Energiewende vor dem Stillstand?

Ernüchtert – so kann man im besten Falle die Reaktionen auf die ersten 100 Tage der schwarz-roten Regierungskoalition zusammenfassen, wenn es um die Energie- und Wärmewende geht. Zwar gibt es an der einen oder anderen Stelle auch Lob. Doch die Kritik überwiegt.

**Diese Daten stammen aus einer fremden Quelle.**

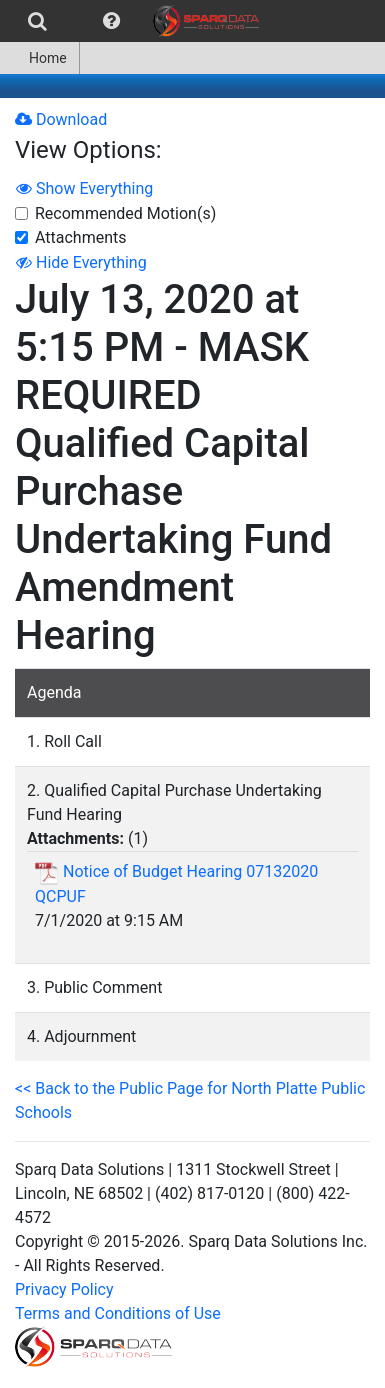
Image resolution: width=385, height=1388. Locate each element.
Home (39, 58)
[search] (37, 21)
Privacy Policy (64, 1289)
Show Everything (84, 188)
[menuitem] (37, 21)
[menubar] (134, 21)
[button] (111, 21)
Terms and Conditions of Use (118, 1313)
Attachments (81, 237)
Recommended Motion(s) (125, 213)
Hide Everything (81, 262)
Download (61, 119)
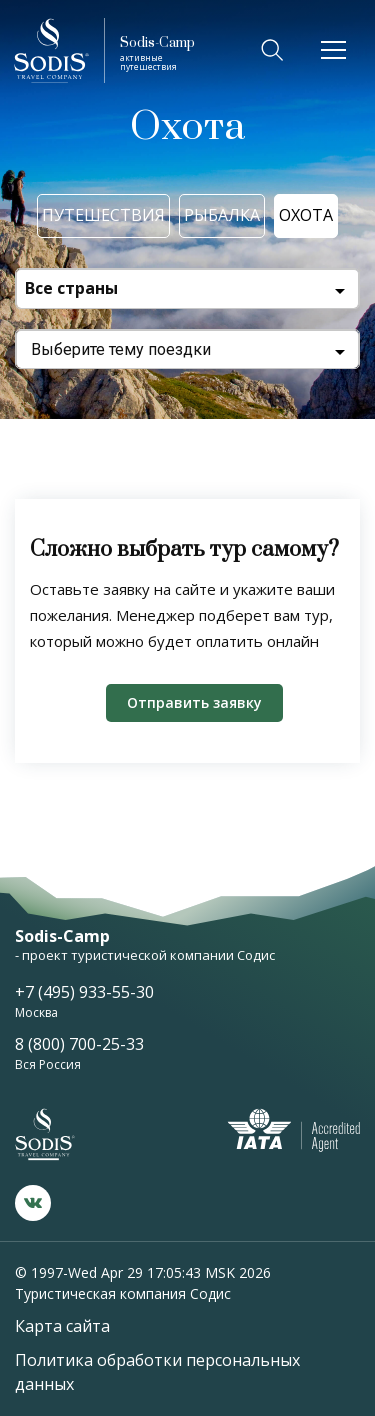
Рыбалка (222, 215)
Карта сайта (62, 1326)
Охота (306, 215)
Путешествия (103, 215)
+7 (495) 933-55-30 (84, 992)
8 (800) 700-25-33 (79, 1044)
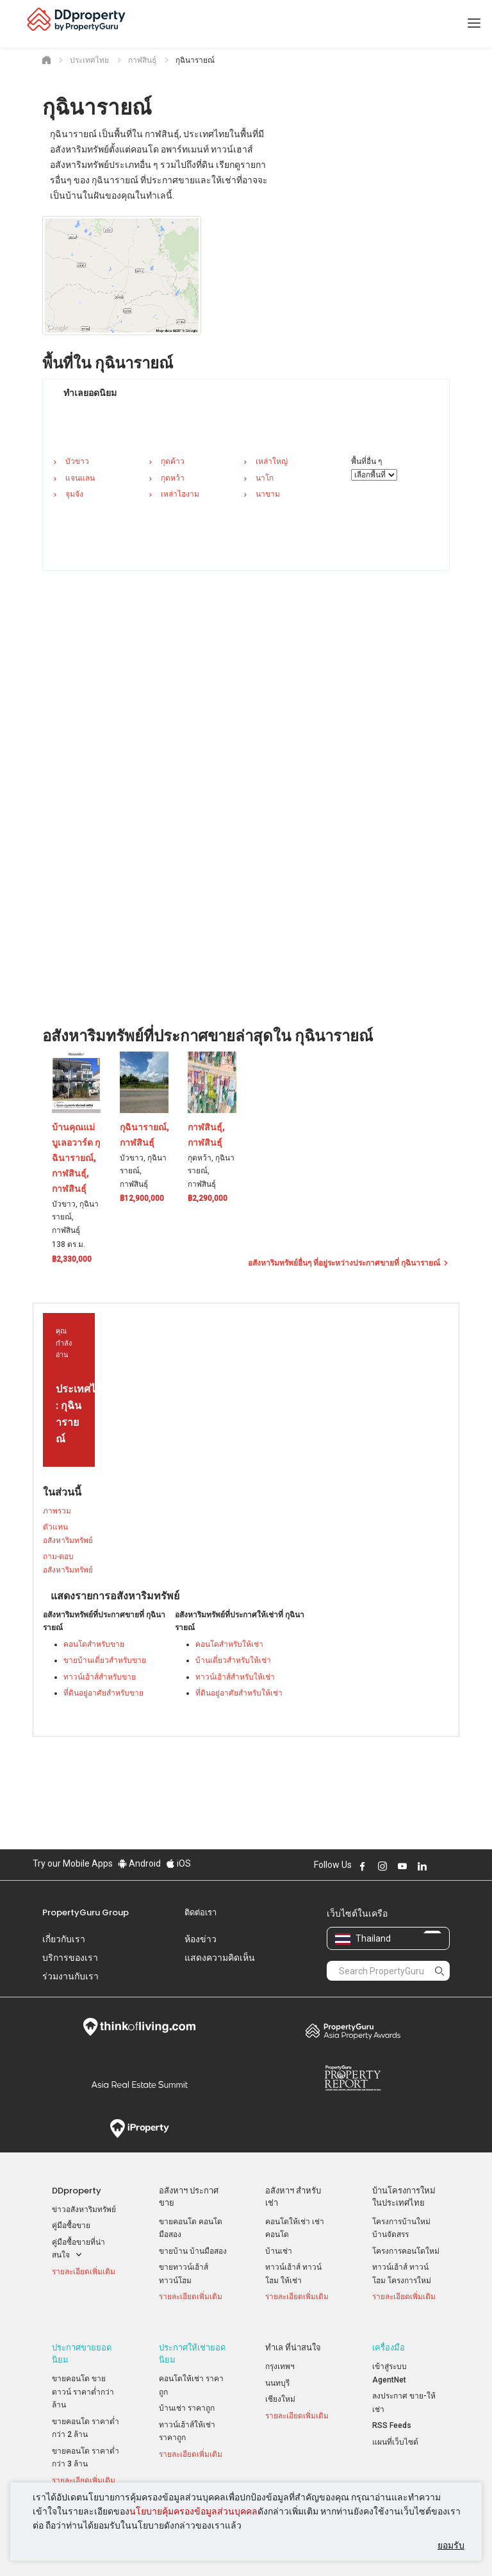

Ein großer Aufreger: Die Entlastung bei der Stromsteuer kommt zwar – aber nicht für alle. Dies widerspricht dem, was im Wahlkampf versprochen und im Koalitionsvertrag festgeschrieben wurde. „Dass die Stromsteuer für private Haushalte nicht gesenkt wurde, ist ein klarer Wortbruch“, sagt Ramona Pop, Vorständin des Verbraucherzentrale Bundesverbands. Damit riskiere die Bundesregierung das Vertrauen der Menschen zu verspielen. „Ein einseitiger Fokus auf die Interessen von Unternehmen, wie etwa bei der Stromsteuer, enttäuscht Verbraucherinnen und Verbraucher.“

Aber nicht nur das Vertrauen der Bürger wird damit beschädigt. Eine Senkung der Stromsteuer hätte Technologien wie der Wärmepumpe im Wettbewerb mit Gas- und Ölheizungen einen weiteren Vorteil verschafft. Stattdessen spielt man mit der Abschaffung der Gaspreisumlage den fossilen Energieträgern einen zusätzlichen Trumpf zu.

Da fragen sich viele, ob es auch weiterhin ein klares Bekenntnis für die Erneuerbaren gibt. Beide Maßnahmen sorgten für Unklarheit beim Energiewendekurs, kritisiert etwa der Zentralverband der deutschen Elektro- und informationstechnischen Handwerke (ZVEH). Der Bundesverband der Energie- und Wasserwirtschaft (BDEW) sieht zwar die Abschaffung der Gasumlage und die reduzierte Stromsteuer als sinnvolle Initiativen, um die Energiekosten zu senken. Aber auch er betont, dass die Senkung der Stromsteuer auf das europäische Mindestmaß unbedingt für alle gelten müsse, um Elektrifizierung und Sektorenkopplung voranzubringen.

Verbraucherschützer befürchten steigende Strompreise

Eine mögliche Hin- oder auch Rückwendung zum Energieträger Gas erregt die Gemüter. So befürchtet der Verbraucherzentrale Bundesverband, dass sich mit den geplanten Subventionen für Gaskraftwerke die Strompreise für private Haushalte sogar erhöhen könnten – falls die Kosten auf die Stromkunden umgelegt werden. „Damit würden die Strompreise weiter steigen, statt zu sinken – das ist Politik an den Lebensrealitäten der Menschen vorbei“, heißt es in einer Mitteilung des Verbands.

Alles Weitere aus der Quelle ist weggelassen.